Wynn, who has an early winner, plans an Encore
Tuesday, Dec. 6, 2005 | 11:20 a.m.
Business at Wynn Las Vegas has been so strong that Steve Wynn says he'll begin building his next Las Vegas hotel in the spring.
Wynn said Monday afternoon that he'll begin building the Encore soon after he agrees with his builder on an exact price for the $1.5 billion project, which he expects to submit to his bankers by the end of March.
Encore, which will take about two years to build, will have about 2,030 suites, with the smallest room encompassing 738 square feet -- the biggest rooms on the Strip, Wynn said.
The casino will have 40,000 square feet and four restaurants, its own pool and spa and a parking garage.
"Adding 2,000 rooms to this place is like spittin' on the floor," Wynn said. "You can't miss."
Borrowing the money to build won't be a problem, he said.
"They were eager to give us $1.4 billion before we opened (Wynn Las Vegas in April)," Wynn said. "After our opening success, don't you think they'll be even more eager?"
The combined properties will give Wynn almost 4,800 rooms and more than 150,000 square feet of casino space.
There will also be a nightclub -- "a big sucker by the pool," Wynn said.
The new tower, with 48 floors, will have three more floors than Wynn Las Vegas, and the tower will be wider as well, to make space for the bigger suites.
The new hotel will have the same exterior look as Wynn Las Vegas and will connect to the existing property at its north end, near its showrooms.
Like Wynn Las Vegas, the Encore tower will curve, but the inside of the tower's curve will look north, with the end of the tower opposite its connection to Wynn Las Vegas pointing toward the Stardust.
Wynn said the $251 million in net revenue Wynn Las Vegas reported in the quarter ending Sept. 30 made the decision to expand easy.
"We did some research, and Bellagio in its first six years never got to $251 million in net revenue until the first quarter of this year, after it was expanded to 4,000 rooms," he said. "We did it in the summer of our first year."
The third quarter is traditionally a slow revenue period, much weaker than the first quarter, which includes big conventions and the New Year, Chinese New Year and Super Bowl weekend frenzies.
Longtime gaming executive Patty Becker, now executive director of UNLV's International Gaming Institute, said Wynn's success opening properties is undeniable.

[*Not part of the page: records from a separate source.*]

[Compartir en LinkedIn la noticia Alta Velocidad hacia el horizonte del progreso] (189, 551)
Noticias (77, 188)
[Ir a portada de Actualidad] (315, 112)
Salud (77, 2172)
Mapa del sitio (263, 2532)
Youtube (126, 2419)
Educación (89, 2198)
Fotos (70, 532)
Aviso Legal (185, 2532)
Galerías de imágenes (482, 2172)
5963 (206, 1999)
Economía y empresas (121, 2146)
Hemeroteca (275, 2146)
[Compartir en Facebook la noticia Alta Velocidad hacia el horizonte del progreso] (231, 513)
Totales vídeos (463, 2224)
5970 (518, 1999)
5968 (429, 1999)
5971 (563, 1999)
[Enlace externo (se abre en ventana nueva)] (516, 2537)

"He's the best or one of the best," Becker said. "He's a leader in that regard -- with the Mirage, with Bellagio and now with the Wynn."
UNLV public administration professor Bill Thompson said Wynn is at the forefront of the change in Las Vegas toward wealthier, bigger-spending visitors and gamblers.
"He sets the standard, and others catch up to him," Thompson said. "He understands these high rollers better than anyone."
Thompson noted that the Encore addition would differ from the 1993 opening of Treasure Island four years after Wynn opened the Mirage, because Treasure Island was a lower cost alternative than the top-of-the-line neighbor.
"With all suites and bigger rooms, this will probably be where Wynn keeps some of his best casino guests," Thompson predicted.
Wynn first announced plans to expand Wynn Las Vegas in February 2003, and the plans have grown from a new half-billion-dollar tower of about 500 rooms to a much bigger concept in a separate, albeit connected, hotel.
Wynn said his plans for the expansion grew as his evaluation of the market changed. The power of Wynn Las Vegas and its reception surprised him, he admitted.
But working against expansion was the recent spike in building costs, which made him think that it might be better to wait until costs cooled down. He blamed the rising costs on the number of projects now under way in Las Vegas and the rising price of steel and concrete.
Wynn said Tony Marnell, who built Wynn Las Vegas, Bellagio, Treasure Island and the Mirage, would not be building Encore. He said Marnell will be busy with other projects, probably including Marnell's son's planned south Las Vegas property, the M Resort.
Tutor-Saliba, a California-based builder owned by Perini Corp.'s controlling shareholder Ron Tutor, is expected to build Encore, Wynn said.
"Our success made the decision to build an easy one," Wynn said. "We're going to go ahead and build."